Lecture du vendredi 10 février 2023
REPUBLIQUE FRANCAISE

AU NOM DU PEUPLE FRANCAIS




Vu la procédure suivante :

M. A... B... a demandé au tribunal administratif de Lyon d'annuler la décision du 22 décembre 2015 par laquelle le maire de la commune de Saint-Etienne a mis fin à compter du 1er avril 2016 à la mise à disposition dont il faisait l'objet par convention conclue entre la commune de Saint-Etienne et la Caisse des dépôts et consignations et de condamner la commune de Saint-Etienne à lui verser la somme de 50 000 euros outre intérêts au taux légal, capitalisés, en réparation des préjudices nés de cette décision.
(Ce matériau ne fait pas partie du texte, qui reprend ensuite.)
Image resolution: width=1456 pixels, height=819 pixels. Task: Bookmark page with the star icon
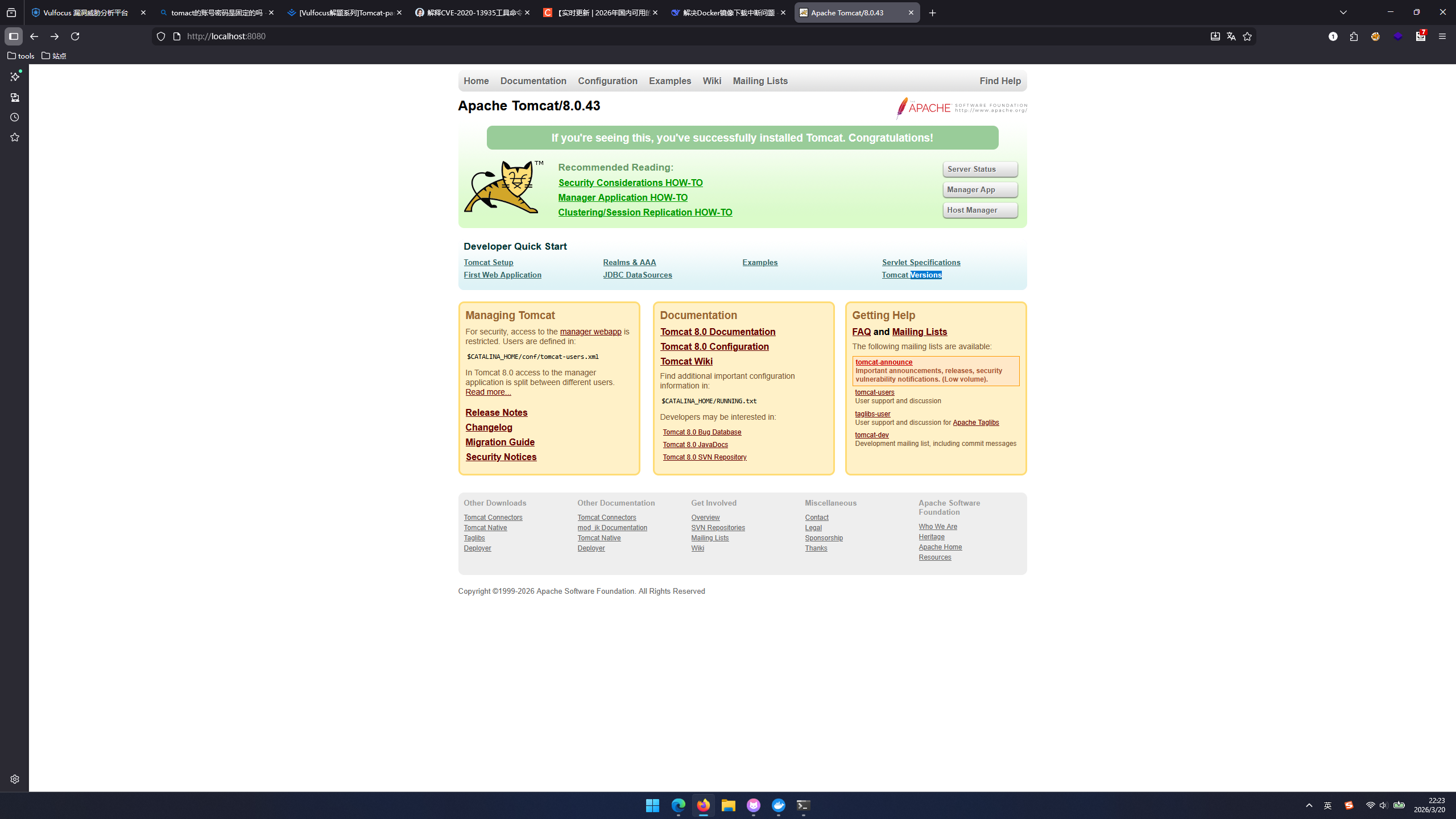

Par un jugement n° 1601087 du 20 juillet 2018, le tribunal administratif de Lyon a annulé la décision du maire de Saint-Etienne du 22 décembre 2015 et rejeté le surplus des conclusions de la requête de M. B....

Par un arrêt n° 18LY03493 du 17 novembre 2020, la cour administrative d'appel de Lyon a rejeté l'appel formé par M. B... et l'appel incident formé par la commune de Saint-Etienne contre ce jugement.

Par un pourvoi sommaire et un mémoire complémentaire, enregistrés les 15 janvier et 12 avril 2021 au secrétariat du contentieux du Conseil d'Etat, M. B... demande au Conseil d'Etat :

1°) d'annuler cet arrêt ;

2°) de mettre à la charge de la commune de Saint-Etienne la somme de 4 500 euros au titre de l'article L. 761-1 du code de justice administrative.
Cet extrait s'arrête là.